Dès lors, tout dépend du taux de conversion. Or la durée de la survie au-delà de la prise de pension mène au calcul du taux de conversion : il suffit de diviser 100 par cette durée exprimée en années. Elle est actuellement de 21 années et le taux calculé vaut donc 100/21 =4,76%. Cependant la loi le fixe actuellement à 6,8%.
On paie présentement les retraités, au-delà de leur dû, en partie avec l’argent des cotisants actuels, qui seront dépourvus lorsque leur tour sera venu. C’est le système Madoff : promettre un revenu démesuré, financé en réalité par les nouveaux déposants, jusqu’à l’effondrement de cette pyramide de Ponzi. Or, le meilleur (ou le pire) est à venir.
Pour la génération 2013, qui atteindra 100 ans au début du XXIIe siècle, les projections calculées indiquent une proportion de centenaires atteignant 20%. Dès lors les réserves du système s’effriteront encore plus vite, contraignant à des réformes répétitives et tardives, qui risquent de survenir trop tard ou d’échouer lors de votations populaires. La crédibilité du système peut s’effondrer brutalement et inciter les cotisants à vouloir retirer leur capital, pour découvrir à ce moment qu’il n’est pas disponible.

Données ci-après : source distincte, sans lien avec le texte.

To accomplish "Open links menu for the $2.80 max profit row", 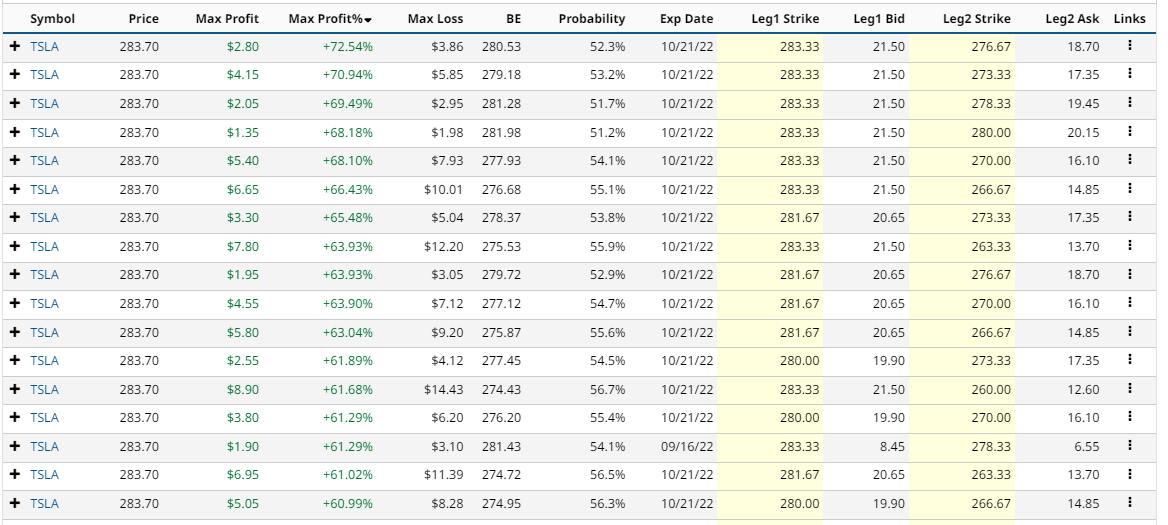I will pos(1129,46).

Travailler plus longtemps pour assurer les pensions.
Que l’on considère l’AVS ou la LPP, la conclusion est la même, celle énoncée dans l’analyse de Credit Suisse : sans relèvement de l’âge de la retraite, il sera difficile d’assurer la pérennité de la prévoyance professionnelle. Ce relèvement ne devra pas être uniforme et pourra tenir compte de la pénibilité de certains travaux. Mais cette considération particulière ne doit pas reculer le moment d’affronter la totalité du problème.

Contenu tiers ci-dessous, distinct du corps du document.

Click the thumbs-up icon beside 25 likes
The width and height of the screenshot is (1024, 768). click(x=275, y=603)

Cette mesure impopulaire n’est que rarement mentionnée. Le Conseil fédéral, le parlement, les partis, n’en ont pas le courage. Et cependant la vérité des chiffres finira par l’imposer, mais dans l’improvisation, c’est-à-dire quand les réserves de l’AVS seront épuisées et quand les rentes de la LPP versées aujourd’hui ne permettront plus de verser celles de la génération suivante.